**What you should do**
Transcribe exactly the lines from the one containing "Open the Apply to page contents dropdown" through the end of the entries, including both the first and the last, and nothing else.

**Data extracted from a collection**
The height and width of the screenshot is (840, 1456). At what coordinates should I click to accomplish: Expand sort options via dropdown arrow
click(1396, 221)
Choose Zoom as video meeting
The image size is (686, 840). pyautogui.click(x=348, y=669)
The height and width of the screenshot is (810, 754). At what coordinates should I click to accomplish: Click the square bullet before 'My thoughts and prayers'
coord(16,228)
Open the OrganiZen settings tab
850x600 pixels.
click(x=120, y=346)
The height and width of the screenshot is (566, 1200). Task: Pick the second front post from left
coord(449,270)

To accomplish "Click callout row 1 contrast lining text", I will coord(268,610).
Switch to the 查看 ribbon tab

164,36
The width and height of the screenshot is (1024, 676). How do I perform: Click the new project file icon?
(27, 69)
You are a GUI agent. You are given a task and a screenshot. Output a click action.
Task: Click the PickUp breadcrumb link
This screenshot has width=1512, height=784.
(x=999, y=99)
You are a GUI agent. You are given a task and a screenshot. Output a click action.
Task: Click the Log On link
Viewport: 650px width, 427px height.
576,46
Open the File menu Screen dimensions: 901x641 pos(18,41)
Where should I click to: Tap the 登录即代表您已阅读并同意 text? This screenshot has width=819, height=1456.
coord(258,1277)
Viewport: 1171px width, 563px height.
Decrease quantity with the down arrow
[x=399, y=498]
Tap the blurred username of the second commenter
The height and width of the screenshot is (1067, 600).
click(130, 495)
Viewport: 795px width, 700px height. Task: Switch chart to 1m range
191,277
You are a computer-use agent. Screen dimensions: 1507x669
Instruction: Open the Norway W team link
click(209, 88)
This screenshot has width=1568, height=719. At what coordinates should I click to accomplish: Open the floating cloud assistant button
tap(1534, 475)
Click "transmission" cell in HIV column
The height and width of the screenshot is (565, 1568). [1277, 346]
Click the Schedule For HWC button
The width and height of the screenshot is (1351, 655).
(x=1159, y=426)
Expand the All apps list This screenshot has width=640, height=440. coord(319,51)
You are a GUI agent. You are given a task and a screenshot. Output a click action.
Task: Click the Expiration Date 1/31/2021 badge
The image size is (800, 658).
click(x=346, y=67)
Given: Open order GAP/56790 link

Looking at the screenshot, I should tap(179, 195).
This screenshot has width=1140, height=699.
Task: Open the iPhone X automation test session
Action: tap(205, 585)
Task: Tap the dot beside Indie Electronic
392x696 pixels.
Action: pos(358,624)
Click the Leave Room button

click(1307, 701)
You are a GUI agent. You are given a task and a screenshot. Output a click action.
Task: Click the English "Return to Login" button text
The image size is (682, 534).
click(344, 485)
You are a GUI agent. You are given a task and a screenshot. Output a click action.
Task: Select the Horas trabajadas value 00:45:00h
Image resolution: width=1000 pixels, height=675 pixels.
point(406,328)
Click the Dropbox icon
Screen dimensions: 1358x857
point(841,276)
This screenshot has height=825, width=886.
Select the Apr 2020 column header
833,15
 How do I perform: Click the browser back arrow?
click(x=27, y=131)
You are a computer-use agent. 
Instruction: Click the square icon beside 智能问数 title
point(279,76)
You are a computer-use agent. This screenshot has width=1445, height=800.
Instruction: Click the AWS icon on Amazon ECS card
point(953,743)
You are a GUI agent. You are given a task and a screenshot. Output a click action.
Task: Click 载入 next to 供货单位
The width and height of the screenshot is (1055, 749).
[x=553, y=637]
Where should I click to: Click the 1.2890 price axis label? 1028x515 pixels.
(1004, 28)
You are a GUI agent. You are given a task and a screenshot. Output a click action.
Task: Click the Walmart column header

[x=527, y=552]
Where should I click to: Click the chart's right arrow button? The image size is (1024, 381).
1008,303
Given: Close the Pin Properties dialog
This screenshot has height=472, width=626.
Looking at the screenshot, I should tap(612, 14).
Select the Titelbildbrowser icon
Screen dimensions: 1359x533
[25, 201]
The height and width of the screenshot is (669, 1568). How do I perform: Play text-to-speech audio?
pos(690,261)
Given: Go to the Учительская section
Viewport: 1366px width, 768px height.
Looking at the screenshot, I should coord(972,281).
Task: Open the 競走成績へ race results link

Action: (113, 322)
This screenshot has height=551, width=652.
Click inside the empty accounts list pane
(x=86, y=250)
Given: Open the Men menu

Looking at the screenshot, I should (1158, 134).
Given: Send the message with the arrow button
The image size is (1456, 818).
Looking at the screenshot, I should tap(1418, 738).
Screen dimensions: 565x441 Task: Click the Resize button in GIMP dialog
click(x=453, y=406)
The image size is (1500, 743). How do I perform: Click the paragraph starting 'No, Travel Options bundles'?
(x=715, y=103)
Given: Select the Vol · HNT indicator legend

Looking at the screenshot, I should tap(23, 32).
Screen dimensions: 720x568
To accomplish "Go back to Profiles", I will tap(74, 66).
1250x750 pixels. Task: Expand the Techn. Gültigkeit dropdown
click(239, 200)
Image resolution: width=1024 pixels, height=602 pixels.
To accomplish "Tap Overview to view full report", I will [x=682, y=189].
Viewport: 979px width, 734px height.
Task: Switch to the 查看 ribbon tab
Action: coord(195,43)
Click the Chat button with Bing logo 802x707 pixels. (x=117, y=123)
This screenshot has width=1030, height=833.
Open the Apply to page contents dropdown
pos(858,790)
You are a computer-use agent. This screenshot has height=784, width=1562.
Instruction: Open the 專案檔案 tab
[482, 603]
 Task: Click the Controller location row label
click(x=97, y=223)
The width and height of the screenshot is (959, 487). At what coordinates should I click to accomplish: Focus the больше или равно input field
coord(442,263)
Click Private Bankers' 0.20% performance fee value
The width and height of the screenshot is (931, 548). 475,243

**Answer section**
Open the Apply to page contents dropdown
pos(858,790)
You are a computer-use agent. This screenshot has height=784, width=1562.
Instruction: Open the 專案檔案 tab
[482, 603]
 Task: Click the Controller location row label
click(x=97, y=223)
The width and height of the screenshot is (959, 487). At what coordinates should I click to accomplish: Focus the больше или равно input field
coord(442,263)
Click Private Bankers' 0.20% performance fee value
The width and height of the screenshot is (931, 548). 475,243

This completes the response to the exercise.